The band's history predates the near-obsolete CD format, and now record labels are fading as well. It's easier than ever to go DIY, and the era of home recording and digital distribution is good for someone of Ka-Spel's musical impulses. Between The Legendary Pink Dots, solo projects and his Tear Garden project with cEvin Key of Skinny Puppy, plus a few others, Ka-Spel has amassed close to 200 releases. They cover a wide sonic territory, from ambient to industrial to noise, but the description that most seems to stick is psychedelic. "Psychedelic is closest to my heart; the first music I really liked when I was young," he says. "Basically, the music is always about color—always about going a little bit further, taking dangerous steps into a strange, twisted universe."

There's a sense of hubris that's perhaps necessary to be this prolific, he says: "You intend it to be the greatest statement you've ever made, on every single album." Fittingly, he says the best place to start a journey into the band's music is their latest, Pages of Aquarius (Metropolis, 2016). The set veers from the near-punk snarl of "Mirror, Mirror" to the jaggedly rhythmic "The Greatest Story Ever Told" to tunes that epitomize their more familiar meditative, sometimes somniloquent, splendor. Another point of entry into their formidable discography is probably their best-known release, Crushed Velvet Apocalypse (Wax Trax!, 1990).

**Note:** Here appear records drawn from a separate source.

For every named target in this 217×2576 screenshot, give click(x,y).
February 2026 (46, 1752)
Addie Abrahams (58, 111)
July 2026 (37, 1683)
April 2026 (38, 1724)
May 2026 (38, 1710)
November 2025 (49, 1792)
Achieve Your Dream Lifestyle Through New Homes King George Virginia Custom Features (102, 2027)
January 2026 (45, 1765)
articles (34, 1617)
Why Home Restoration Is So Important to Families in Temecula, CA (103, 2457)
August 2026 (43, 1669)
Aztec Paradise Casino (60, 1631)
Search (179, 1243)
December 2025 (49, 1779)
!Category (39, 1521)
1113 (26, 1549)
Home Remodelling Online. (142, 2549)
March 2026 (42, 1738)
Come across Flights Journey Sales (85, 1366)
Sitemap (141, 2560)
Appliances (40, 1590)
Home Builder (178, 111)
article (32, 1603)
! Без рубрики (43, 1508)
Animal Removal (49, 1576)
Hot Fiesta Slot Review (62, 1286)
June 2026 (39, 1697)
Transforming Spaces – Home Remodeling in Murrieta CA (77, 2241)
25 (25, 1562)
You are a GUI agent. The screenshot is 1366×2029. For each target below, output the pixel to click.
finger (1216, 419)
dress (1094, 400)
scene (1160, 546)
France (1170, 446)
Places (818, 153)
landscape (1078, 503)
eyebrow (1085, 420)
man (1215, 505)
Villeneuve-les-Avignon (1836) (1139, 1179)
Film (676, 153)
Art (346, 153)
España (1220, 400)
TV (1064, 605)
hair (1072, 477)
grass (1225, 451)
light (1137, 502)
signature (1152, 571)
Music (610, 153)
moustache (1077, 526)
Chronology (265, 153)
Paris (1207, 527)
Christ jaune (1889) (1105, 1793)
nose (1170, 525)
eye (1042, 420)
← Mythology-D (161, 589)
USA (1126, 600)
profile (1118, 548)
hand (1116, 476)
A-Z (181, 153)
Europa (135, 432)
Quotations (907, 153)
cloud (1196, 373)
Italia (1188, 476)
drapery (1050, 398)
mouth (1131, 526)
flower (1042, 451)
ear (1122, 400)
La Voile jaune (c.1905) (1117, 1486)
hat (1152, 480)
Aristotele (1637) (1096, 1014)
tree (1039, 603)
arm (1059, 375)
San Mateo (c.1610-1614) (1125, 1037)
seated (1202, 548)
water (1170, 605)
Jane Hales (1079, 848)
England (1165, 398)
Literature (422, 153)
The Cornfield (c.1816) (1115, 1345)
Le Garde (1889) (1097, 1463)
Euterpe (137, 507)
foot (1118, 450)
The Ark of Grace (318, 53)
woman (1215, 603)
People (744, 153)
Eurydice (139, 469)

The double-meaning of Crushed is telling; the title is a good description of the LPDs' music—lush, luxurious and sensual, yet also dark and sinister, with a sense of mysticism that is foreboding more than comforting. In addition to this duality, part of the fun of The Legendary Pink Dots is looking closer. Listeners sometimes miss the subtle, dark humor on first listens—and it's certainly there on Pages: "Mirror, mirror on the wall/ I really wish I had the balls/ to look you in the eye." By way of explanation, Ka-Spel says, "If you're British, you need to have a sense of humor—especially in these times."

Pages was recorded over the course of two years, and you can appreciate the painstaking attention to detail. "There was a real drive to make something very vibrant, very colorful and explosive. It's also very melodic, and sad in parts," Ka-Spel says. "Explosive" isn't a descriptor commonly applied to the band, but their new phase, in their fourth decade, is a dynamic, energetic one. They might have more in common with the punks than it first appeared.

"Our performance at the moment is a little bit on the extreme side," he explains, saying the band threw out their old setlist of familiar greatest hits in order to embrace the newer material in live performance. "It's not the easiest ride, but it certainly is an interesting one. It's quite challenging, but it's good to be tested."

Speaking of putting things to the test, the group achieved some notoriety on, the site that enables artists to distribute their own music. Ka-Spel bundled his entire 199-title discography for $933.38—a 25 percent discount, averaging $4.69 per release. He says it was Bandcamp's idea, and they thought, "Why not? We never really imagined someone would take us up on it, but they did." It was only one person, but going from selling 10 copies of one release to one copy of nearly 200 different albums? That's progress.